▶ Work to be completed
Using "audio" as the search string, find the matching lines below and copy them.

▶ Exercise data

• • • •

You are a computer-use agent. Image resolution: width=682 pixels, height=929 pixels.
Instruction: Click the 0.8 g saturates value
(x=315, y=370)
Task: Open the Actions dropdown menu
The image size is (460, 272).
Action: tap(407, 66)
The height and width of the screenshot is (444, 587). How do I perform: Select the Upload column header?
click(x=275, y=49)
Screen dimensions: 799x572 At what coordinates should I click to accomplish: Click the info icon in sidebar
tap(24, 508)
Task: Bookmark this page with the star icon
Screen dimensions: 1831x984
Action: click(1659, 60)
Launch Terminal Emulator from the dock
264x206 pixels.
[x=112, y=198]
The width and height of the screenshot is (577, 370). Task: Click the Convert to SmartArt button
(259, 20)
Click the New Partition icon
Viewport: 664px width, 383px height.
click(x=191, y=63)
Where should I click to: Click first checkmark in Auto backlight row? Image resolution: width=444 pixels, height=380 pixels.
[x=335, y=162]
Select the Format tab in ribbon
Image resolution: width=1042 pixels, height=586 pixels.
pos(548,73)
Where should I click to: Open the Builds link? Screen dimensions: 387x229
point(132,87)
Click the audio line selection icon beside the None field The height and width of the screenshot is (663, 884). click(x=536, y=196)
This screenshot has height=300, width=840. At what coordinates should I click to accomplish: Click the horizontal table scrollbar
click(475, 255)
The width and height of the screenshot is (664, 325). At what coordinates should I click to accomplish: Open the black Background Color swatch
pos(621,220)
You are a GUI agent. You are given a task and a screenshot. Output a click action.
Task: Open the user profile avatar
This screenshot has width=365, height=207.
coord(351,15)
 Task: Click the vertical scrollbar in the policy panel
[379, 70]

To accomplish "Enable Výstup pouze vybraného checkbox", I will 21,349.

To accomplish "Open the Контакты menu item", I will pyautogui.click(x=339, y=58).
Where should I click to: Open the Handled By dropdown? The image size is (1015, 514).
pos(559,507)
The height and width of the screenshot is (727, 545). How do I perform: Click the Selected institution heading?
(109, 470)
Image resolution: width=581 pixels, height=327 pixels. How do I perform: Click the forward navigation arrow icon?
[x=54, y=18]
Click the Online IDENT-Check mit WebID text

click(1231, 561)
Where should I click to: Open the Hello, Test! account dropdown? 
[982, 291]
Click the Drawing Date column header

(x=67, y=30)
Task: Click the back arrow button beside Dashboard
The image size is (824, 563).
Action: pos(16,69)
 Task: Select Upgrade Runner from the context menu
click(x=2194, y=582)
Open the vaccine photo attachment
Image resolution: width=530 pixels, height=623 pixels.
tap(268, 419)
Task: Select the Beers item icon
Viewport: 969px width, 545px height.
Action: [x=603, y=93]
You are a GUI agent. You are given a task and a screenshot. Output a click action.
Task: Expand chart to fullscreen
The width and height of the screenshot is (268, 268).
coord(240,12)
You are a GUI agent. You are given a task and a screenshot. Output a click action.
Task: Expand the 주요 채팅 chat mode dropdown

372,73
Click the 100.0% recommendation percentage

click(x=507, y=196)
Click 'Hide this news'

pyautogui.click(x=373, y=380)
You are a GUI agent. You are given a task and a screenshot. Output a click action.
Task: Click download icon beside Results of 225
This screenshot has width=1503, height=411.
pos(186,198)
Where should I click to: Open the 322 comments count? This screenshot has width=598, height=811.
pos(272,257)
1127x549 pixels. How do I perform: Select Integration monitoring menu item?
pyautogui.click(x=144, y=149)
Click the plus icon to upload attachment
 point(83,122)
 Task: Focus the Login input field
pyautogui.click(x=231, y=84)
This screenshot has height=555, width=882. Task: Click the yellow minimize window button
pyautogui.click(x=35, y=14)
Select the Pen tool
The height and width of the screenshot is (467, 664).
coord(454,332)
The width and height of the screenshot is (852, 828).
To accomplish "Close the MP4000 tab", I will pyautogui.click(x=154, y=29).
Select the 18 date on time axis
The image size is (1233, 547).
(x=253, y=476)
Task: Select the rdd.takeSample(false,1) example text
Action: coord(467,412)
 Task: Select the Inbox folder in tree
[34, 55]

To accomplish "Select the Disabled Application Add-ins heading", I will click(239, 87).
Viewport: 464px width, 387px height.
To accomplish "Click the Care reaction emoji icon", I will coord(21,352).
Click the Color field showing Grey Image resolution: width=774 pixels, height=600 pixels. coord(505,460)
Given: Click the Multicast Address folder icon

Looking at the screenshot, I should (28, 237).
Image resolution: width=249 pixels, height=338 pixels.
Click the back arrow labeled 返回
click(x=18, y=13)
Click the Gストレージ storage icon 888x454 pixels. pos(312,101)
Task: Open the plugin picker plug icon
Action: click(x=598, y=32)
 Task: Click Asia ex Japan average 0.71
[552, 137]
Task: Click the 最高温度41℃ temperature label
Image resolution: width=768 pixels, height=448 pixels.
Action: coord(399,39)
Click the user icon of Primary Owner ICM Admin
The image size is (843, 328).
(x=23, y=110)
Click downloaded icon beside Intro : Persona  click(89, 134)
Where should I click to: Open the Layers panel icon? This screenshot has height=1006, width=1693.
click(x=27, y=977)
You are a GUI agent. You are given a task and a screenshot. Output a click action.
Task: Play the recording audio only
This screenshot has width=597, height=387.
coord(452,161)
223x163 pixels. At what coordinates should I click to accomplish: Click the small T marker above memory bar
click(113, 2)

• • • •

▶ Task answer
Click the audio line selection icon beside the None field The height and width of the screenshot is (663, 884). click(x=536, y=196)
Task: Play the recording audio only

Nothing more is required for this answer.